With a pang of guilt, I wondered if he really hadn’t been there. Even worse, maybe he had been there and I just hadn’t noticed.

“I’m fine,” Jason said, in exactly the tone of voice fine people never used. “You can go.”

I could tell when I wasn’t wanted, but that voice in my head that always voted to step in and help out, regardless of whether anyone had asked, was practically jumping up and down on the ballot box.

“I don’t have to go,” I said, carefully sitting myself down on the edge of a desk. “We could hang out, for old times’ sake. You know, like at the library? I haven’t seen you since … since …”

Jason’s incredulous stare tripped me up midsentence.

“Well, in a while,” I finished weakly.

“Yeah, and I wish you still hadn’t,” Jason said, nodding at the butane lighter in my hand. “I don’t even know why I came here today. Should’ve stayed in HIVE.”

Okay, that stung, but I was ready to plow through it.

“Is that where you’ve been?” I asked. “Is that why Markus called you Hivehead?”

Jason’s look shifted into utter confusion, which was at least an improvement from outright resentment.

“Do you really not know?” he asked, looking at me as if I’d just asked if gravity was still, like, a thing.
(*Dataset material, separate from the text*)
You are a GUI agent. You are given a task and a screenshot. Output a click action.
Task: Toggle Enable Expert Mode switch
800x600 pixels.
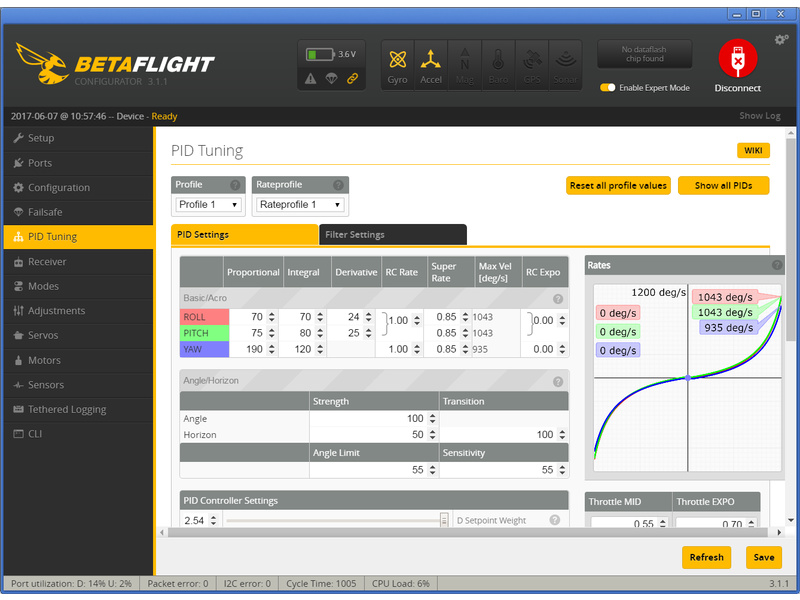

I just shrugged and repeated what I’d told Markus: “I’m more of a casual player.”

Jason’s expression shifted for a third and final time, but this shift was the most unsettling of all. His brow furrowed, his head tilted to the side, and if I didn’t know better—which, to be fair, I didn’t—I’d say he was looking at me with pity.

“Ugh. That’s so depressing,” he said.

Yep. Definitely pity.

“I mean, I play,” I continued, taking one last stab at polite conversation. “Mostly simulators. You know, like The Skims? There’s this historical pack you can add, Mind Your Manors, that I’ve—”

I stopped when his head tilted farther. (I hear you begging to know more about Mind Your Manors. Don’t worry, we’ll get to it.)

“And, uh, my boyfriend definitely plays,” I tried. “Do you know Gus Iwatani? He loves the big fantasy games. If you ever play Family Feudalism, you may have seen him.”

“Ugh. Normals. Jason threw his hands up as if he were being subjected to something unspeakably beneath him and stalked away from me, making a beeline for his backpack. “And people say I seem like a Drone? Level up already.”

So much for reconnection.

“Okay, I have to be honest with you,” I said. “That kind of talk is exactly why people try to light you on fire.”

“Yeah, well, next time, you can let them,” Jason said. “Now, if you’ll excuse me, I have to get to the Apiary before the big Update.”

“Wha— You too?” I knew Jason could be odd, but this was beyond all expectations. Instead of answering, Jason just stormed past me. His backpack smacked me on the shoulder, but as I grunted and whirled in disbelief, he didn’t look back—just tossed up a sardonic wave and disappeared through the door.

“That’s … that’s where he’s going to be!” I yelled after him. “The guy who was just trying to light you on fire!”

But he was already gone, and I was the only person left in the room.

Come to think of it, I might have been the only person left in the whole school.

At its peak, this is how popular HIVE was: Some days, I felt like the only person left in the world.